Autoimmune diseases aren't talked about as often as cancer or heart disease but they are just as prevalent. The American Autoimmune Related Diseases Association estimates 50 million Americans have an autoimmune disease. There are different types of autoimmune diseases and they are often difficult to diagnose. Let's learn more about autoimmune disease symptoms, diagnosis and treatment.
What are autoimmune diseases?
A body's immune system normally defends against disease but sometimes the immune system can turn against healthy cells. When the immune system begins attacking healthy cells and affecting the body tissue or organs,it is called an autoimmune disease. There are more that 100 different types of autoimmune diseases, including some very common diseases such as:
- Rheumatoid arthritis
- Celiac disease
- Pernicious anemia
- Inflammatory bowel disease
- Hyperthyroid diseases
- Type 1 diabetes
No one is sure what causes the immune system to attack healthy cells but research shows that you may be more susceptible to developing an autoimmune disease if yo have a family member with one.
Symptoms of an autoimmune disease
Autoimmune diseases can affect your joints, muscles, skin, blood cells and endocrine glands. With so many different types of disease, the symptoms are quite varied. However, there are some common issues that most people with an autoimmune disease experience:
- unspecified feelings of illness
If you are experiencing the above issues, your doctor may do additional screening tests for autoimmune diseases. There are no cures for autoimmune disease but many of them have periods of inactivity where no symptoms are felt.
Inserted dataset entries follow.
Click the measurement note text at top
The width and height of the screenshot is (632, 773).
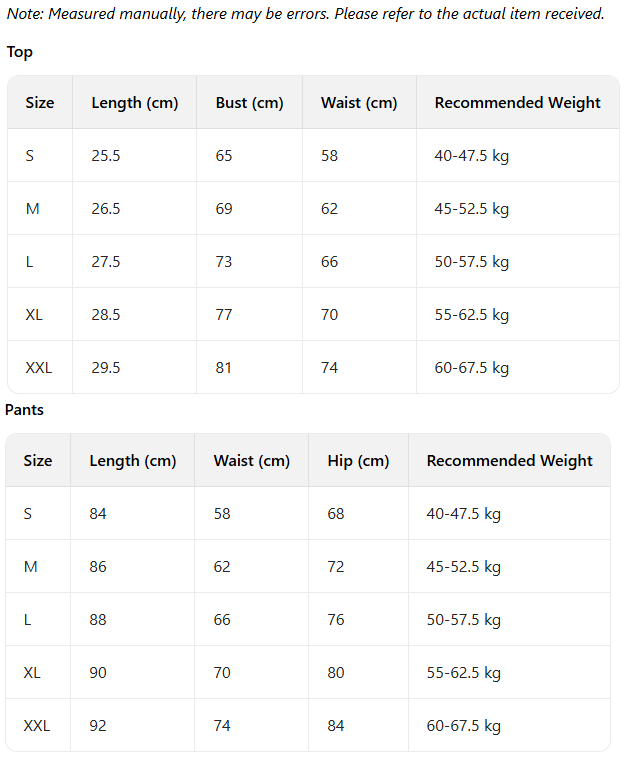306,14
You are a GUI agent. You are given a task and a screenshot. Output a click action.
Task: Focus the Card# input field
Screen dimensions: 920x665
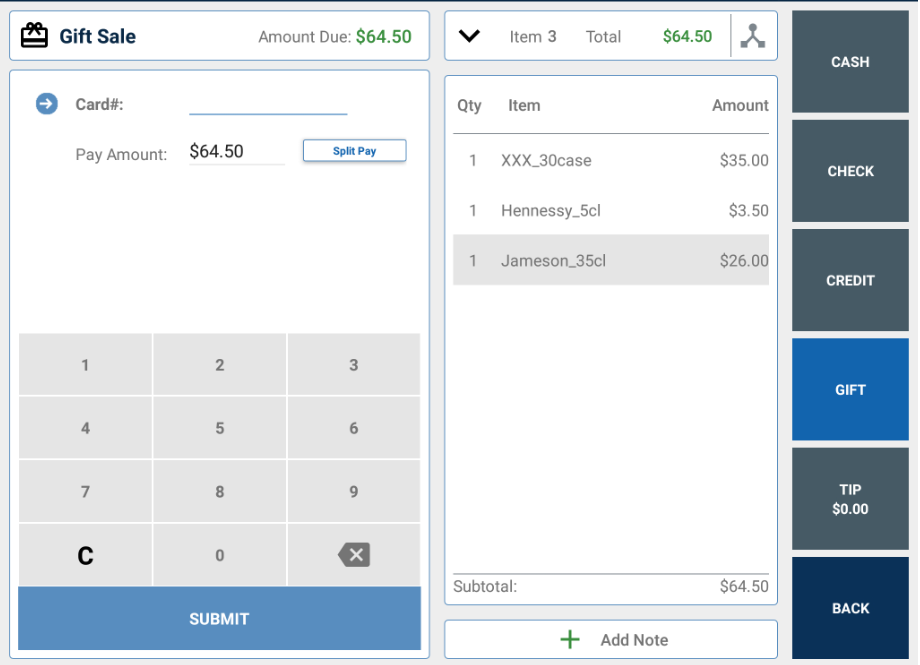268,104
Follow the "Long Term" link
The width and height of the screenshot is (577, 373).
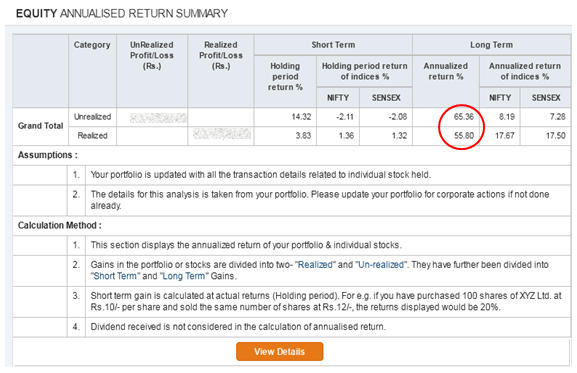[184, 276]
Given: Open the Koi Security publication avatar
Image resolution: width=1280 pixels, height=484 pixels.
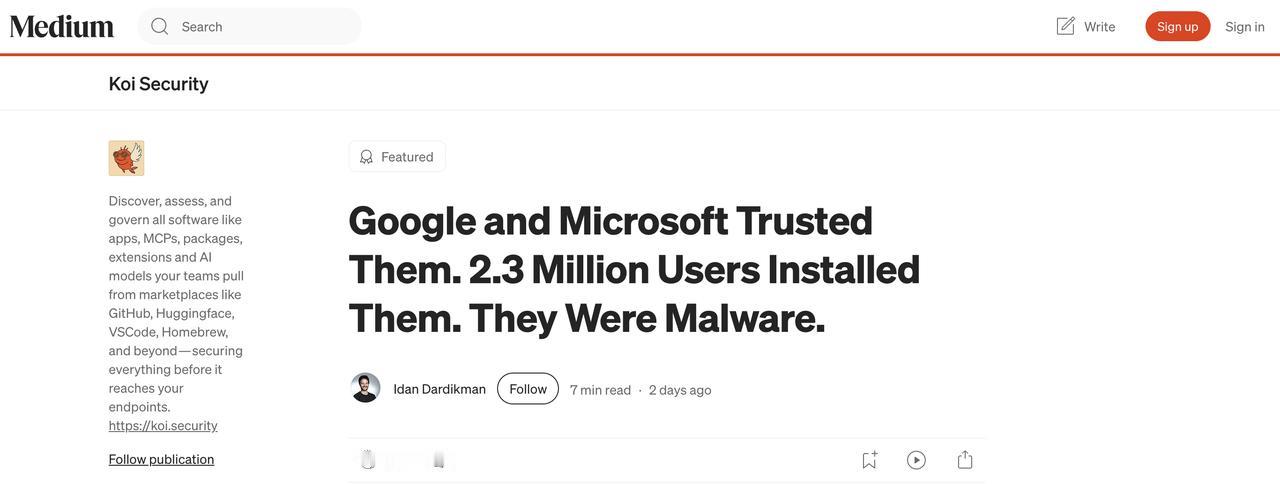Looking at the screenshot, I should pos(126,158).
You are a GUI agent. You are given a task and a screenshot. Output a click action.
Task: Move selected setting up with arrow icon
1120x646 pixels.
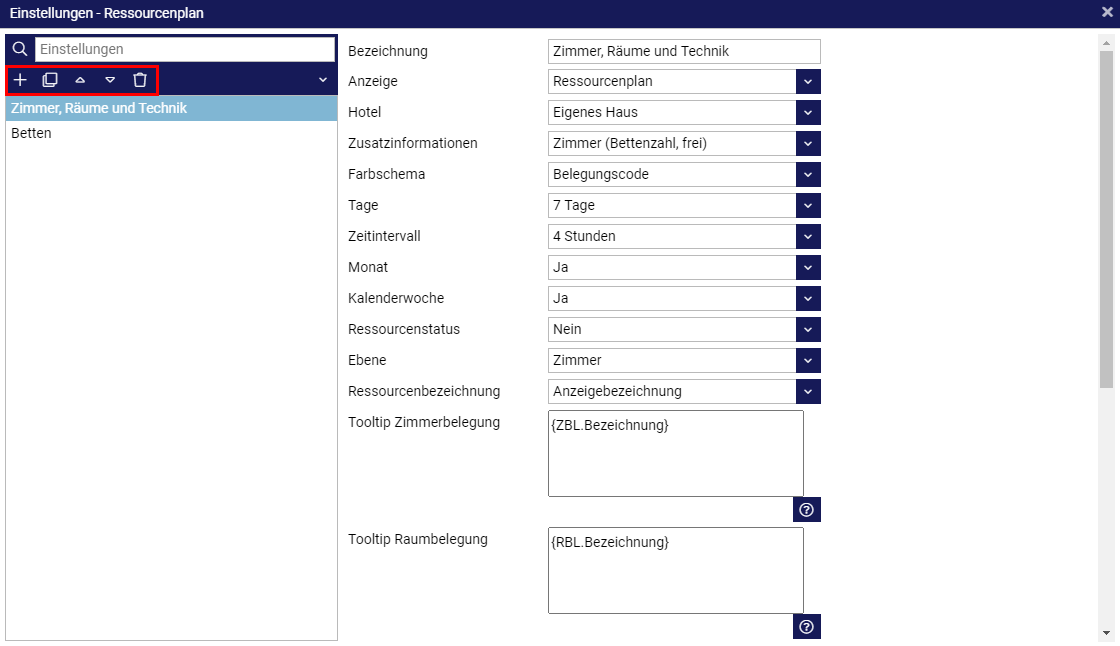80,80
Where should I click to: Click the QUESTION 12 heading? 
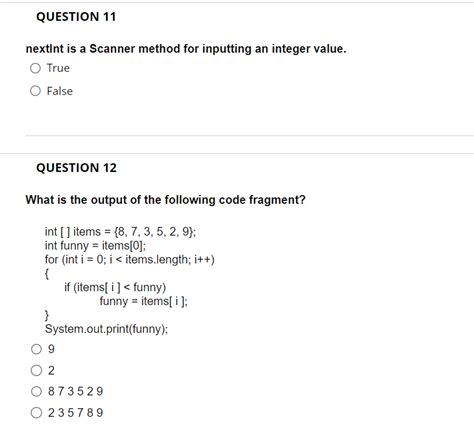tap(77, 168)
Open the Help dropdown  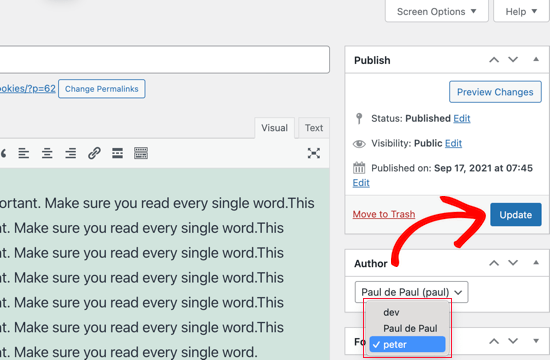521,12
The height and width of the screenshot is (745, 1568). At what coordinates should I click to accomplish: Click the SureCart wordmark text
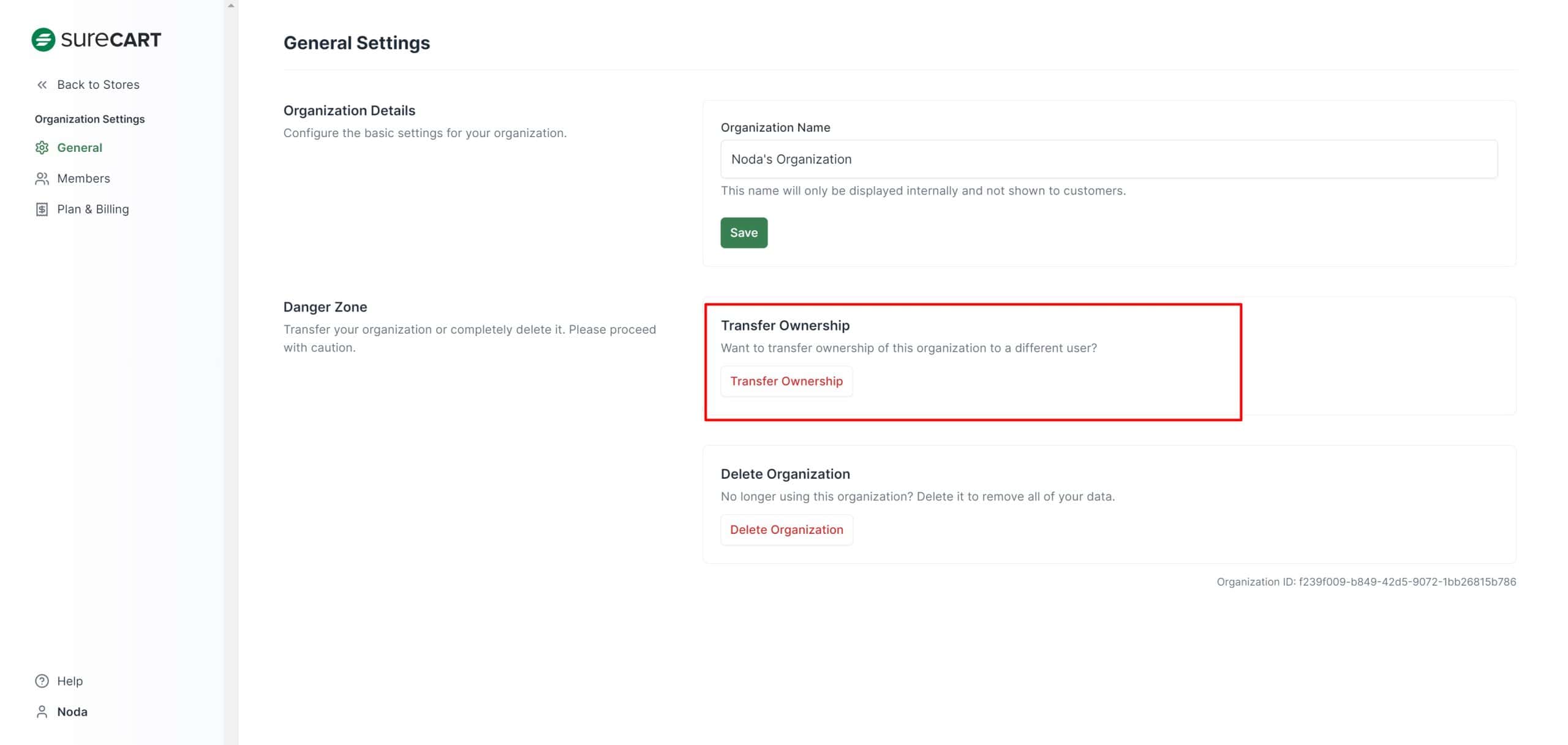(111, 40)
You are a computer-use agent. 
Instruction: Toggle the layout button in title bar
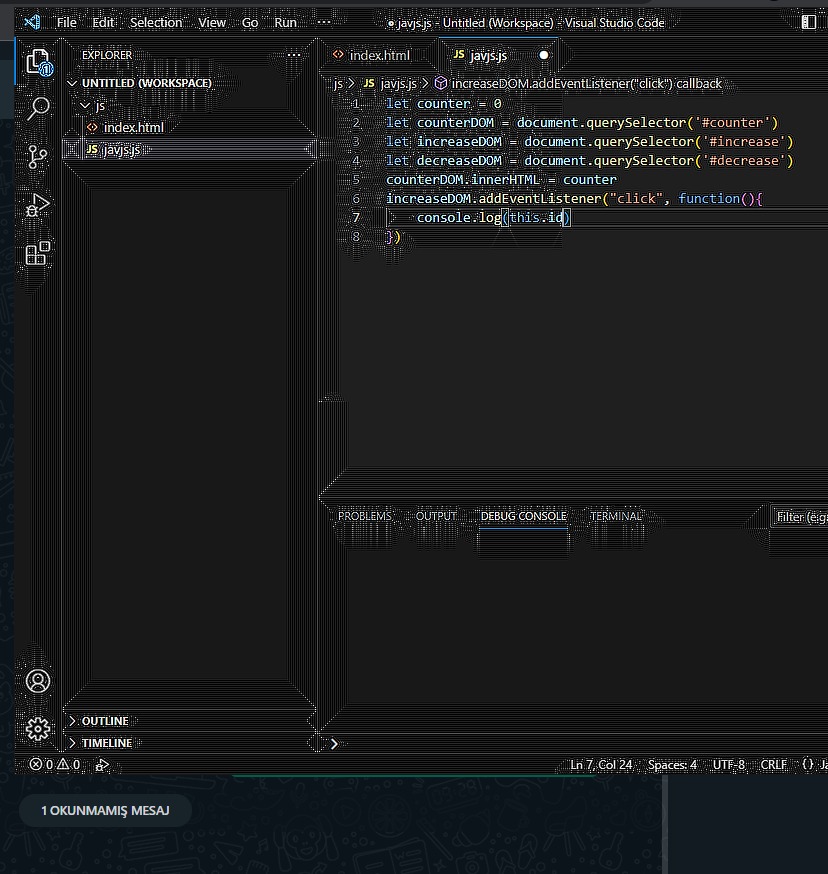pos(809,22)
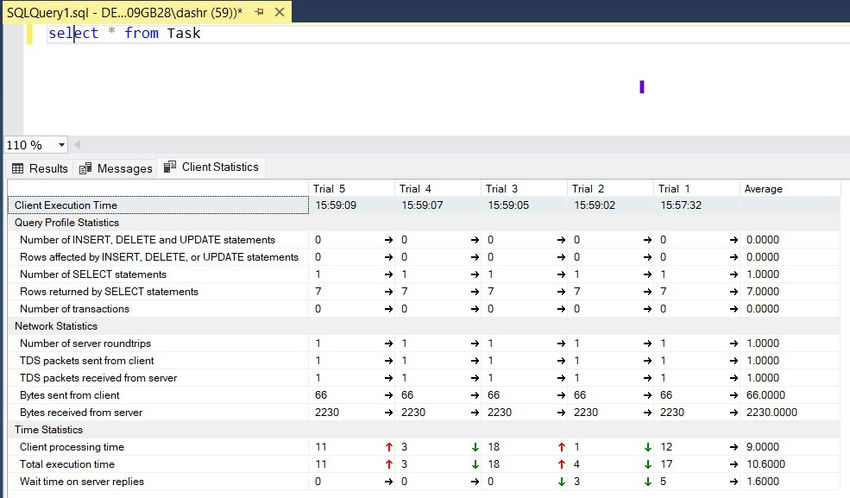This screenshot has width=850, height=498.
Task: Switch to the Results tab
Action: (47, 169)
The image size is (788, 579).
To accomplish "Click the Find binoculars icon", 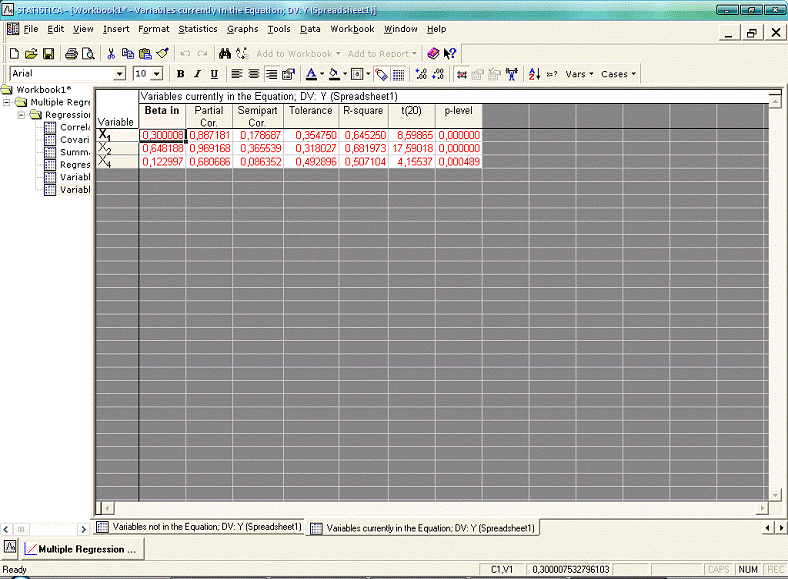I will point(223,53).
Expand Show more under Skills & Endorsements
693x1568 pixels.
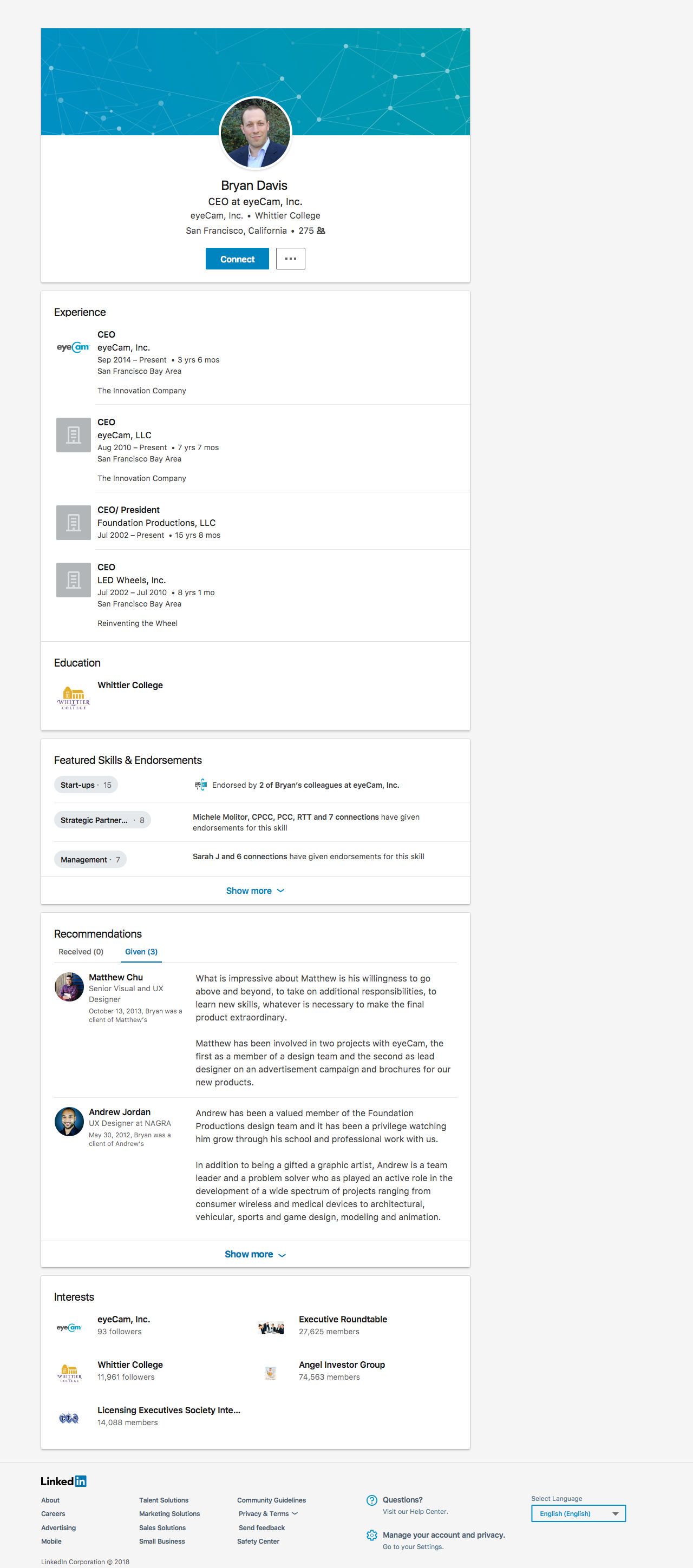click(255, 891)
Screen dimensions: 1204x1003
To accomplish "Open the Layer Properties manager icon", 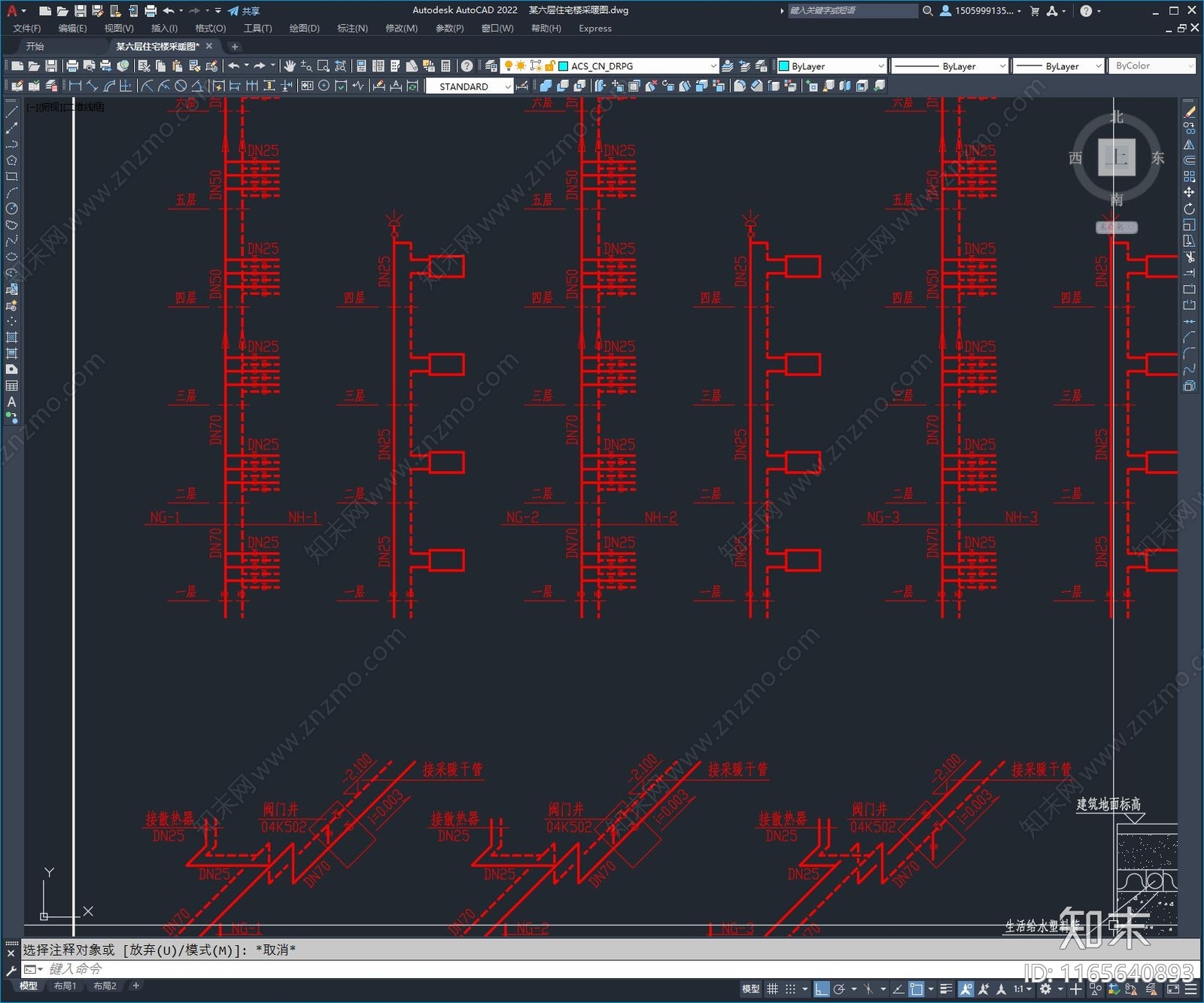I will click(491, 66).
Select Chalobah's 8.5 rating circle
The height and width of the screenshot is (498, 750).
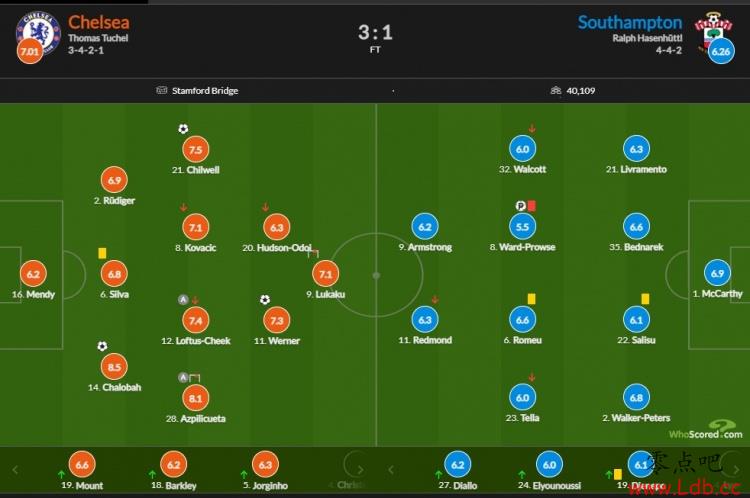114,367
You can reduce some flare-ups and reduce symptoms during a flare-up by following a healthy lifestyle including:
- A balanced diet
- Regular exercise
- Getting enough sleep
- Decreasing stress
- Avoiding known triggers
Spotlight on Psoriasis: a common autoimmune disease
Psoriasis is a chronic, noncontagious condition characterized by scaling and inflammation. The inflamed skin forms red, thickened areas with silvery scales. The condition is most commonly found on the scalp, elbows, forearms, knees, shins, ankles, and lower back. The inflamed skin is usually asymptomatic, but may cause pain and discomfort by cracking. Visible areas of scaling can also cause anxiety and depression. Psoriasis flare-ups may be triggered by a variety of factors, including environment, certain medications, and stress. Some people with psoriasis may develop psoriatic arthritis in the joints of the hip, spine, knee or elbow. If you are experiencing red, raised skin patches with silvery-white scales, make an appointment with your doctor or a dermatologist.